**WORK ORDER**
Quote the entries that follow exactly, leaving none out.

(TASK INPUT Opens)

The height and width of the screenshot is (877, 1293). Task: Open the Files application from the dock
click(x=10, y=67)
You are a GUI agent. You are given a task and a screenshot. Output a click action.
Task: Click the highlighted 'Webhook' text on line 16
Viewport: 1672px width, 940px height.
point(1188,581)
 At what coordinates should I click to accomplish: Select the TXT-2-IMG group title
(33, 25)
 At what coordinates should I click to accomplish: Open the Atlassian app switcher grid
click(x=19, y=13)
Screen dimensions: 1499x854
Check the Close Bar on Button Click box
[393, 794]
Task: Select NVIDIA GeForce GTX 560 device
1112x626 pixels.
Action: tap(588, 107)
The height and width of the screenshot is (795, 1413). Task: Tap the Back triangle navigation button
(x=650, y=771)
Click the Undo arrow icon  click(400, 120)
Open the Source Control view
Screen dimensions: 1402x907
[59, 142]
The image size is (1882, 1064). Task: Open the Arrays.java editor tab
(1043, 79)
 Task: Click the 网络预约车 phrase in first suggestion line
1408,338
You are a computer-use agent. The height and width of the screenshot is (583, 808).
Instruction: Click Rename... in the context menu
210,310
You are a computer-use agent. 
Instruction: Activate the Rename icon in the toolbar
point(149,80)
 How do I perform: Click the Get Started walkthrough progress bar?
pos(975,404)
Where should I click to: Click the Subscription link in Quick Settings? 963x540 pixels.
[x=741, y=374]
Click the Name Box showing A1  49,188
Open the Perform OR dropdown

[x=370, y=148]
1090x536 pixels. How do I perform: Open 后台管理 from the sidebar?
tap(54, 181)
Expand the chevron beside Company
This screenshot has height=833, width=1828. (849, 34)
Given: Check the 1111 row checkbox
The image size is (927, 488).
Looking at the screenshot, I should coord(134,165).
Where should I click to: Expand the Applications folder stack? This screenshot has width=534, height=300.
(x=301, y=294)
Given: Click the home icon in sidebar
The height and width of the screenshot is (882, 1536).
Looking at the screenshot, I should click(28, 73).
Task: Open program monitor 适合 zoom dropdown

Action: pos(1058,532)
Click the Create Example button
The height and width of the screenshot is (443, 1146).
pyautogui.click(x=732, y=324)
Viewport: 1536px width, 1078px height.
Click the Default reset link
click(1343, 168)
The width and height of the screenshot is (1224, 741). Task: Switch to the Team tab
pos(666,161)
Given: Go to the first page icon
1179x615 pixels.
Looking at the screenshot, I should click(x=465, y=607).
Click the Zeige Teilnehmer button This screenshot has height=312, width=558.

(TASK INPUT Closes)

**RESPONSE TO THE EXERCISE**
The height and width of the screenshot is (877, 1293). Task: Open the Files application from the dock
click(x=10, y=67)
You are a GUI agent. You are given a task and a screenshot. Output a click action.
Task: Click the highlighted 'Webhook' text on line 16
Viewport: 1672px width, 940px height.
point(1188,581)
 At what coordinates should I click to accomplish: Select the TXT-2-IMG group title
(33, 25)
 At what coordinates should I click to accomplish: Open the Atlassian app switcher grid
click(x=19, y=13)
Screen dimensions: 1499x854
Check the Close Bar on Button Click box
[393, 794]
Task: Select NVIDIA GeForce GTX 560 device
1112x626 pixels.
Action: tap(588, 107)
The height and width of the screenshot is (795, 1413). Task: Tap the Back triangle navigation button
(x=650, y=771)
Click the Undo arrow icon  click(400, 120)
Open the Source Control view
Screen dimensions: 1402x907
[59, 142]
The image size is (1882, 1064). Task: Open the Arrays.java editor tab
(1043, 79)
 Task: Click the 网络预约车 phrase in first suggestion line
1408,338
You are a computer-use agent. The height and width of the screenshot is (583, 808).
Instruction: Click Rename... in the context menu
210,310
You are a computer-use agent. 
Instruction: Activate the Rename icon in the toolbar
point(149,80)
 How do I perform: Click the Get Started walkthrough progress bar?
pos(975,404)
Where should I click to: Click the Subscription link in Quick Settings? 963x540 pixels.
[x=741, y=374]
Click the Name Box showing A1  49,188
Open the Perform OR dropdown

[x=370, y=148]
1090x536 pixels. How do I perform: Open 后台管理 from the sidebar?
tap(54, 181)
Expand the chevron beside Company
This screenshot has height=833, width=1828. (849, 34)
Given: Check the 1111 row checkbox
The image size is (927, 488).
Looking at the screenshot, I should coord(134,165).
Where should I click to: Expand the Applications folder stack? This screenshot has width=534, height=300.
(x=301, y=294)
Given: Click the home icon in sidebar
The height and width of the screenshot is (882, 1536).
Looking at the screenshot, I should click(28, 73).
Task: Open program monitor 适合 zoom dropdown

Action: pos(1058,532)
Click the Create Example button
The height and width of the screenshot is (443, 1146).
pyautogui.click(x=732, y=324)
Viewport: 1536px width, 1078px height.
Click the Default reset link
click(1343, 168)
The width and height of the screenshot is (1224, 741). Task: Switch to the Team tab
pos(666,161)
Given: Go to the first page icon
1179x615 pixels.
Looking at the screenshot, I should click(x=465, y=607).
Click the Zeige Teilnehmer button This screenshot has height=312, width=558.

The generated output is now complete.